TASK INSTRUCTIONS | From the entries below, return only the lines starting at the one that contains "Brakes & Suspension Repair (282, 2196)" and ending at the one that contains "[The Most Common", exactly as they stand.

DATA UNDER STUDY |
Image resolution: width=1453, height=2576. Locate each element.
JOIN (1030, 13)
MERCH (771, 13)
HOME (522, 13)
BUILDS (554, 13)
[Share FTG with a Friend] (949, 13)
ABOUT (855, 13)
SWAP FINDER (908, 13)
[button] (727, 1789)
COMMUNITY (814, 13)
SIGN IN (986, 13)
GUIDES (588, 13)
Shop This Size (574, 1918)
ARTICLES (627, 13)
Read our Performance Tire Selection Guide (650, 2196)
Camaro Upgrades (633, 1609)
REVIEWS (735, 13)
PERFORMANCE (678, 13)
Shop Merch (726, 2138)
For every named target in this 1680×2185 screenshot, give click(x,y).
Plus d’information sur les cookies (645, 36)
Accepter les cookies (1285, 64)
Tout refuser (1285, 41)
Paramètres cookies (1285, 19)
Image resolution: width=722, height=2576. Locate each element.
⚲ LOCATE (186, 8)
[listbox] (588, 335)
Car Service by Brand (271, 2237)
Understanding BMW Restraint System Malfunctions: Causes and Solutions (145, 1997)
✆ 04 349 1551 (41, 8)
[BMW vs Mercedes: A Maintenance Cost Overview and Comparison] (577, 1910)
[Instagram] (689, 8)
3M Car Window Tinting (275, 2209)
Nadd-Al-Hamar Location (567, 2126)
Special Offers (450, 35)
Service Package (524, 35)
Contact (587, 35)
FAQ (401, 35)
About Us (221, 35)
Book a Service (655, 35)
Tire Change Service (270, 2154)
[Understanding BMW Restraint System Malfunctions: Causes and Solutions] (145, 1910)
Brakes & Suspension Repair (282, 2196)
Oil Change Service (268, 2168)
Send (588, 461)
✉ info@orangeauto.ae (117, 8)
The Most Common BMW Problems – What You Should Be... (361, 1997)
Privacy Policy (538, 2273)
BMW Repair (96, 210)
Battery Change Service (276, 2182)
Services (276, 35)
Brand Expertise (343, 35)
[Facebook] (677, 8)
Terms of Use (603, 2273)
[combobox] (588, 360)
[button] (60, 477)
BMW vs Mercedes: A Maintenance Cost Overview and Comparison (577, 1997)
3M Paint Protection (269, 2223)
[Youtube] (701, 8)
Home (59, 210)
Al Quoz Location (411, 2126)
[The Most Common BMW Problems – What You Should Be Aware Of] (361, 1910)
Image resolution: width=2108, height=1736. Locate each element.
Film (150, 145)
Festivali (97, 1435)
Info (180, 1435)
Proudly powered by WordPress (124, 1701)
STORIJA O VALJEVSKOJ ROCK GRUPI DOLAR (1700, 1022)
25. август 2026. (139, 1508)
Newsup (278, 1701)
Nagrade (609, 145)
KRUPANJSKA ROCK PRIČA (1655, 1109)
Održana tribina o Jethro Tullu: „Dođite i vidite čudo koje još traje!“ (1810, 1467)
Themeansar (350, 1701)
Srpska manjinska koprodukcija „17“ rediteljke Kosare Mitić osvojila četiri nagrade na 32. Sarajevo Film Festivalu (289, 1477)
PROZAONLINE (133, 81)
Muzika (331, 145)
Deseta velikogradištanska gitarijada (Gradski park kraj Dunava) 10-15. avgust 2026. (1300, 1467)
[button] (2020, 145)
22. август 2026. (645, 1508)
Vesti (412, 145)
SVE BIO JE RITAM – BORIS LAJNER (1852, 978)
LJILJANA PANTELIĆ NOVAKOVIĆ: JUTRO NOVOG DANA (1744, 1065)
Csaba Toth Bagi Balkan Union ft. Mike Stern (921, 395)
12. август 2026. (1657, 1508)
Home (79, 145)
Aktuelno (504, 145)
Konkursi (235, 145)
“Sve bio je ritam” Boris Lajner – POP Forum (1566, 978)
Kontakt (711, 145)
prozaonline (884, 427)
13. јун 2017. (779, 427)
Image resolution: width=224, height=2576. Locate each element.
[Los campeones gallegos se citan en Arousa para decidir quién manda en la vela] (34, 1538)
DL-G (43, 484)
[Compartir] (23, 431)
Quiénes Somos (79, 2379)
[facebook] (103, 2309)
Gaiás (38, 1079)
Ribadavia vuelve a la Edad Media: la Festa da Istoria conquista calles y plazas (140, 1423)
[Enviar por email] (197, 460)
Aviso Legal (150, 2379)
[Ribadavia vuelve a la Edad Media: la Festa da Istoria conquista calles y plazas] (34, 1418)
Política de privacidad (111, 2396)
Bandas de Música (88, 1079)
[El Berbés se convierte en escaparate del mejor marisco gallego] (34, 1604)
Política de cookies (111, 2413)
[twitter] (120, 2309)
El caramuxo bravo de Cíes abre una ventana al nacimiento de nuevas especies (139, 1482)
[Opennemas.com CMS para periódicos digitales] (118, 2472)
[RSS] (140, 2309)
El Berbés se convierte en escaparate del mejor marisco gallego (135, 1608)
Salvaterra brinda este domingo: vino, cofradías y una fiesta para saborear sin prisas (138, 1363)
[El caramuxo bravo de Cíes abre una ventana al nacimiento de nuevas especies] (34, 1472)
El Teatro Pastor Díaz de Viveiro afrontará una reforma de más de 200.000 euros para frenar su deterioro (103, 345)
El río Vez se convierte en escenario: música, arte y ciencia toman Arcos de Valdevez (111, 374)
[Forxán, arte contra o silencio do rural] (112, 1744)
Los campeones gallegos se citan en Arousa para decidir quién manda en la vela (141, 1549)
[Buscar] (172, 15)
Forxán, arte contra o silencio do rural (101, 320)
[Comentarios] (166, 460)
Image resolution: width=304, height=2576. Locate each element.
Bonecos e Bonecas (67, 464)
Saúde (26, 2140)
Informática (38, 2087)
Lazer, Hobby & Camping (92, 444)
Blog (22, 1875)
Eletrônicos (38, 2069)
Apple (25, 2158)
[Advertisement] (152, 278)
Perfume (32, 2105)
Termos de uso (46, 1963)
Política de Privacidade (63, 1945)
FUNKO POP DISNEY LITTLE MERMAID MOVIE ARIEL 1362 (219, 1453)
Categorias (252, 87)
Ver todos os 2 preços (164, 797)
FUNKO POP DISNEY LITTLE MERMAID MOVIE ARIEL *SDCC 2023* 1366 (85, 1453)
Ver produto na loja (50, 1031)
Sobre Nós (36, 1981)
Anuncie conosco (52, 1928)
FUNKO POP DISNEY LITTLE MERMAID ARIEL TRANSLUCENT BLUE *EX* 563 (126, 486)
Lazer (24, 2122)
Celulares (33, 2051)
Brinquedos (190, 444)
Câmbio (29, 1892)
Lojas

RESPONSE FOR THIS EXERCISE |
Brakes & Suspension Repair (282, 2196)
Oil Change Service (268, 2168)
Send (588, 461)
✉ info@orangeauto.ae (117, 8)
The Most Common BMW Problems – What You Should Be... (361, 1997)
Privacy Policy (538, 2273)
BMW Repair (96, 210)
Battery Change Service (276, 2182)
Services (276, 35)
Brand Expertise (343, 35)
[Facebook] (677, 8)
Terms of Use (603, 2273)
[combobox] (588, 360)
[button] (60, 477)
BMW vs Mercedes: A Maintenance Cost Overview and Comparison (577, 1997)
3M Paint Protection (269, 2223)
[Youtube] (701, 8)
Home (59, 210)
Al Quoz Location (411, 2126)
[The Most Common BMW Problems – What You Should Be Aware Of] (361, 1910)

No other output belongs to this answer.